U.S. Treasury Secretary Scott Bessent announced on Monday that the U.S. and China reached a tentative “framework” agreement on the fate of TikTok, stopping the clock on a ban and possibly transferring the app into U.S.-controlled ownership.
U.S. President Donald Trump and Chinese President Xi Jinping will speak on Friday to approve the deal, which, according to Bessent, is an agreement between “two private parties.” Trump has already extended a ‘sell-or-ban’ deadline for the app three times.
The exact details of the TikTok deal and what concessions the U.S. has offered to China remain unclear. If approved, however, the agreement would represent the first major deal between the U.S. and China since Trump returned to office and could grease the rails for a broader bilateral trade deal and even a visit by Trump to China. Talks will continue in October.

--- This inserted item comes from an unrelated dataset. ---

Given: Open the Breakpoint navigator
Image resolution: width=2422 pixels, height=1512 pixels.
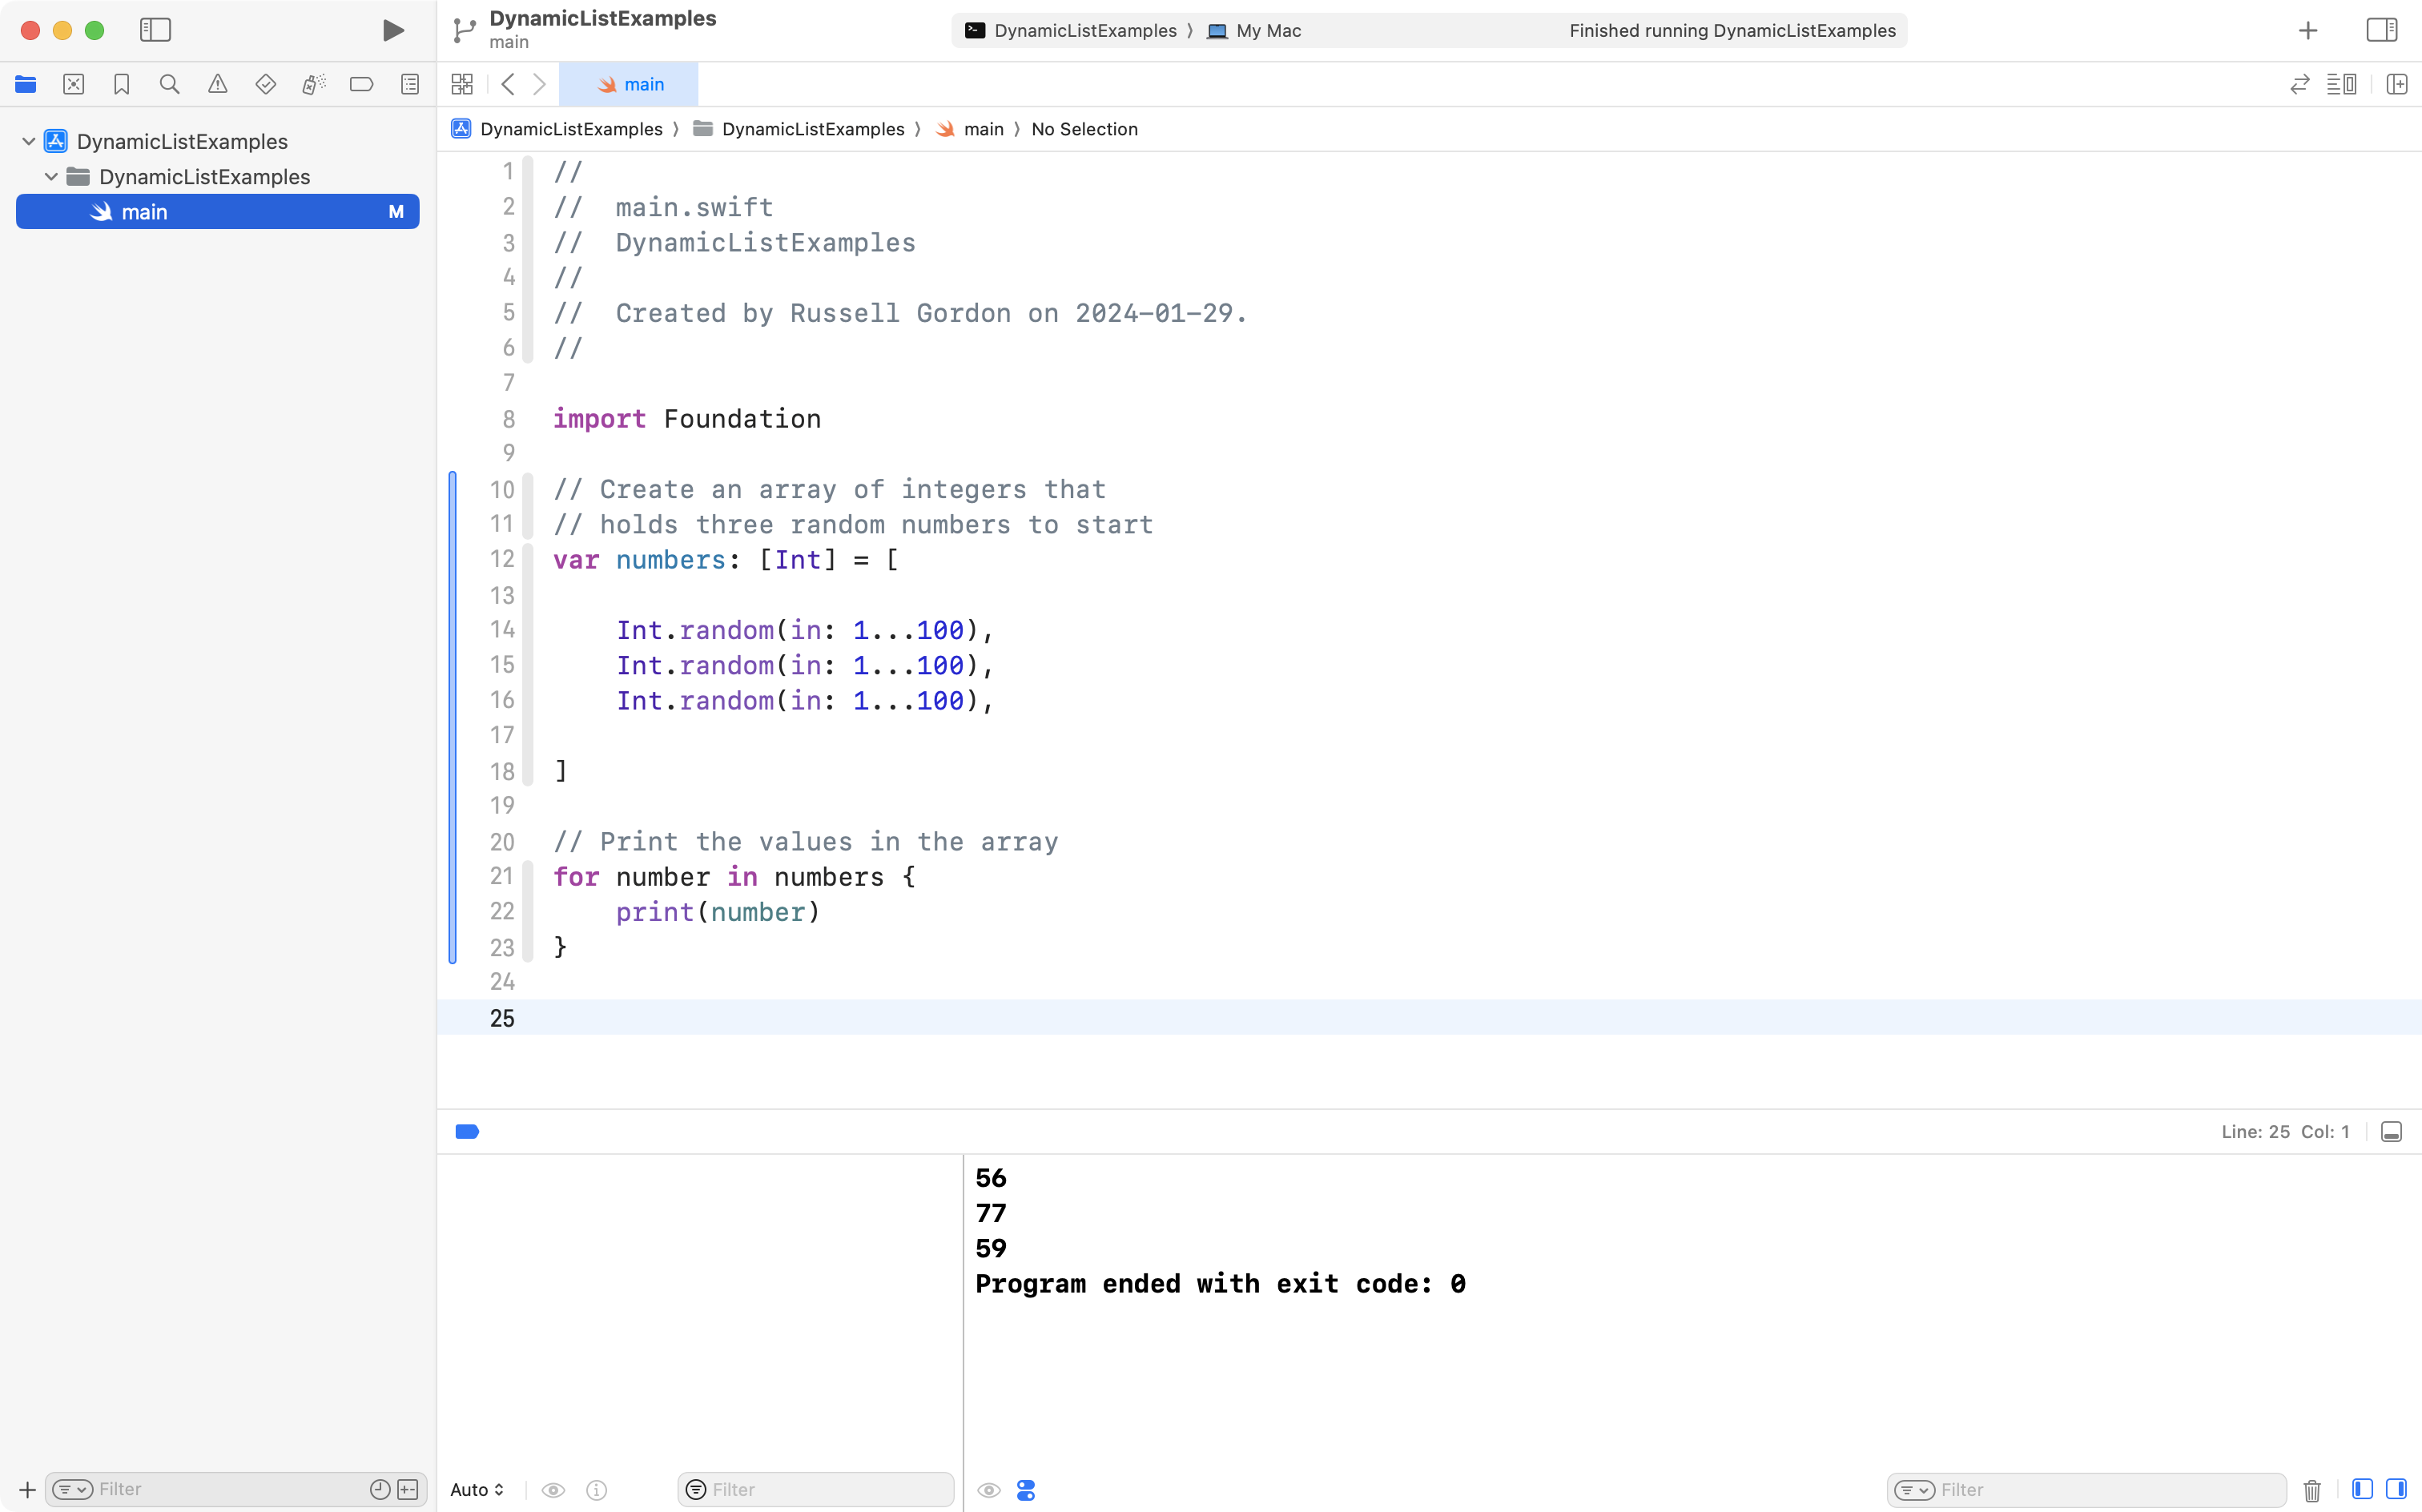Looking at the screenshot, I should (x=362, y=84).
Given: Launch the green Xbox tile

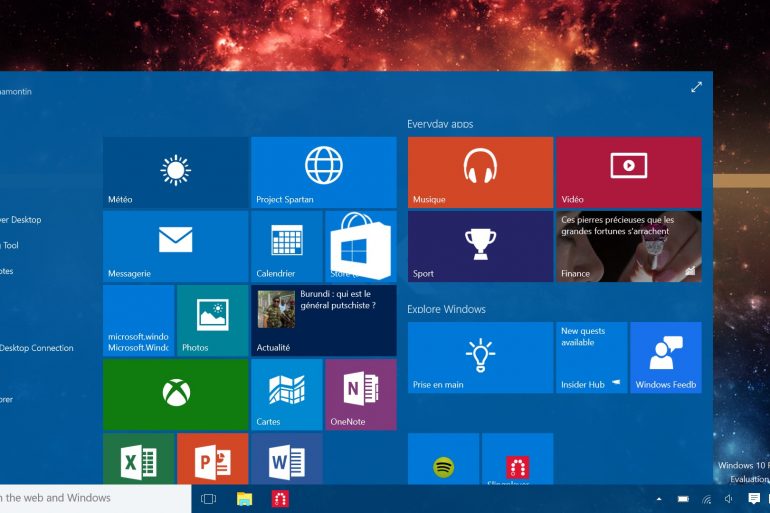Looking at the screenshot, I should tap(175, 394).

Bessent and U.S. Trade Representative Jamieson Greer spoke with their Chinese counterparts over two days in Madrid, Spain. The talks centred around TikTok, but also touched on critical minerals, export controls, and China-Russia relations. The Madrid meeting was the fourth round of talks between high-level U.S. and Chinese officials in four months. Despite ongoing tensions, Beijing called this week’s talks “respectful, in-depth, and productive.”
During the 2024 presidential campaign, Trump released a video imploring Americans to “vote for Trump... to save TikTok in America!” (Trump initially tried to ban the app through an executive order in 2020.) There are an estimated 170 million active TikTok accounts in the U.S.
A March survey by the Pew Research Center suggested 34 per cent of Americans supported a TikTok ban. Ottawa has so far opted against a ban but ordered TikTok Canada to shutter its offices in November 2024.
Tit-for-tat over tech
In the leadup to talks in Madrid, the U.S. and China traded jabs over tech. The U.S. added 32 entities — including 24 China-based entities — to the Commerce Department's export ‘blacklist,’ including two firms accused of helping a Chinese semiconductor company procure restricted materials. Earlier this month, NASA barred Chinese nationals with valid U.S. visas from working at its facilities, further tightening controls around high-tech collaboration.
In response, Beijing launched two probes targeting the U.S. semiconductor industry: an anti-discrimination investigation into U.S. trade policy on Chinese chips and a related anti-dumping case. And while talks in Madrid unfolded on Monday, China’s antimonopoly regulator accused U.S.-based Nvidia of breaking Chinese antitrust laws.
Moe plants the seed for canola resolution
Canada is also grappling with the push-and-pull of a trade dispute with China. In August, Beijing imposed a preliminary tariff of 75.8 per cent on Canadian canola seed exports, then extended its probe into Canadian canola until March 2026.
Saskatchewan Premier Scott Moe embarked on a trade mission to China, Japan, and South Korea last week, accompanied by Canadian Prime Minister Mark Carney’s parliamentary secretary, Kody Blois. Upon returning, Moe told reporters that China is “very interested in... looking forward in a pragmatic and reasonable fashion.” He expects “federal ministers” to be “on the ground” in China soon.
Carney could meet Xi on the margins of the Asia-Pacific Economic Cooperation leaders’ summit in South Korea in October or at the G20 summit in South Africa in November.